Steven J. Vaughn-Nichols:

“Apples iron-bound determination to keep Adobe Flash out of any iWhatever device is about to blow up in Apples face. Sources close to Adobe tell me that Adobe will be suing Apple within a few weeks.”

If Steven is correct – and he’s not the kind of guy to write this without some good sources – then things are about to get very interesting indeed.

The best summary of the Apple/Adobe war

Want a a simple, single-paragraph on what the Apple/Adobe iPhone spat is all about? Jean Louis Gassee supplies it:

“Who, in his right mind, expects Steve Jobs to let Adobe and other cross-platform application development tools control his I mean the iPhone OS future? Cross-platform tools dangle the old “write once, run everywhere” promise. But, by being cross-platform, they don’t use, they erase “uncommon” features. To Apple, this is anathema as it wants apps developers to use, to promote its differentiation. It’s that simple. Losing differentiation is death by low margins. It’s that simple. It’s business. Apple is right to keep control of its platform’s future.”
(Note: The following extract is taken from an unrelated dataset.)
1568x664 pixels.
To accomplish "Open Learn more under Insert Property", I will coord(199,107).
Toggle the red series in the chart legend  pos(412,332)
I think it really is that simple.

Apple’s quest for massive market share

John Gruber has an excellent post up on Apple’s apparent-restriction of cross-platform development tools on the iPhone. I largely agree with him – from Apple’s perspective this makes perfect sense, although it puts a massive spanner in the works for magazine publisers, who love Flash like a brother.
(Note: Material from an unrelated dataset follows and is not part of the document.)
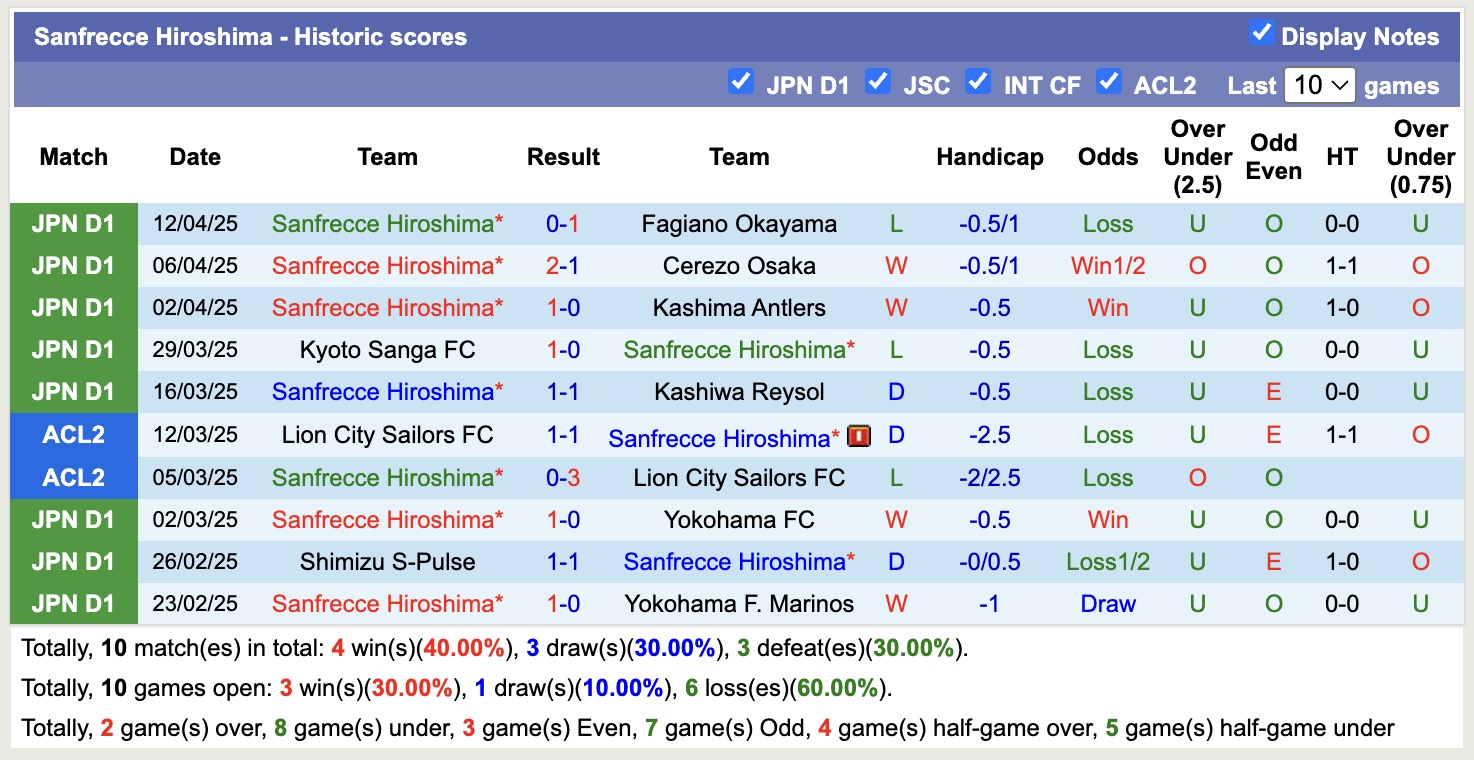
Task: Click the JPN D1 badge on the 16/03/25 row
Action: 73,391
But there’s one point that I disagree with John on, and it’s this:

“I don’t think Apple even dreams of a Windows-like share of the mobile market. Microsoft’s mantra was and remains ‘Windows everywhere’. Apple doesn’t want everywhere, they just want everywhere good.”

I think this is wrong: I’m certain that Apple would love, and intends to get, a massive market share for the iPhone.
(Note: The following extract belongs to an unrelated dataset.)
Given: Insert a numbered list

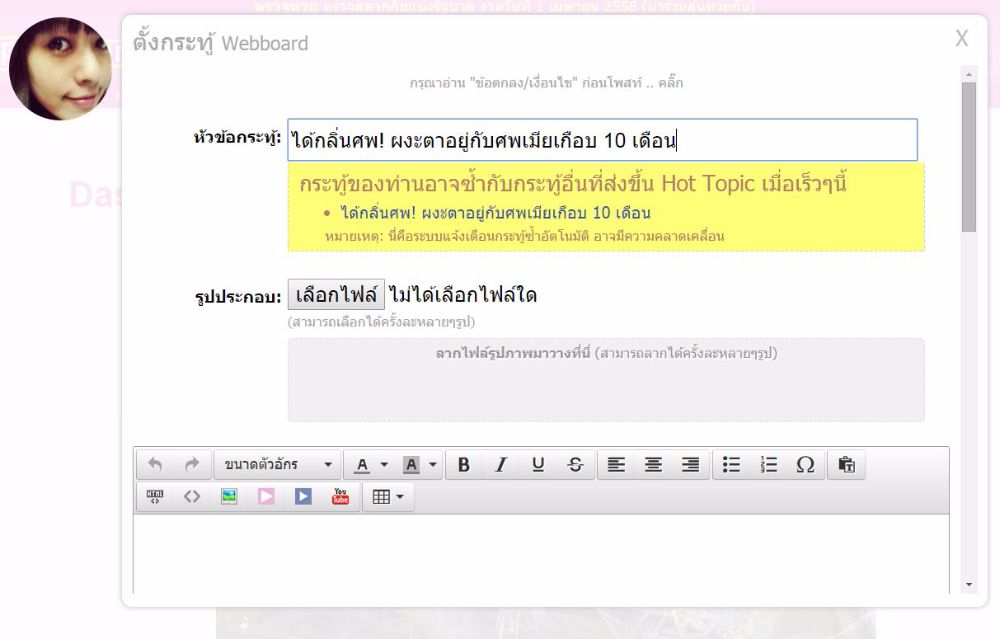Looking at the screenshot, I should (769, 465).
Why? Because it has already tasted the fruits of massive, dominant market share with the iPod – and it’s seen exactly how much that can do for a company’s fortunes.

Why wouldn’t it want to repeat the trick with the iPhone? The phone, after all, is as ubiquitous as personal music players. And the margins, at least at the moment, are better. If you think Apple is profitable now, imagine how profitable it would be if it sold 60% of every phone in the world.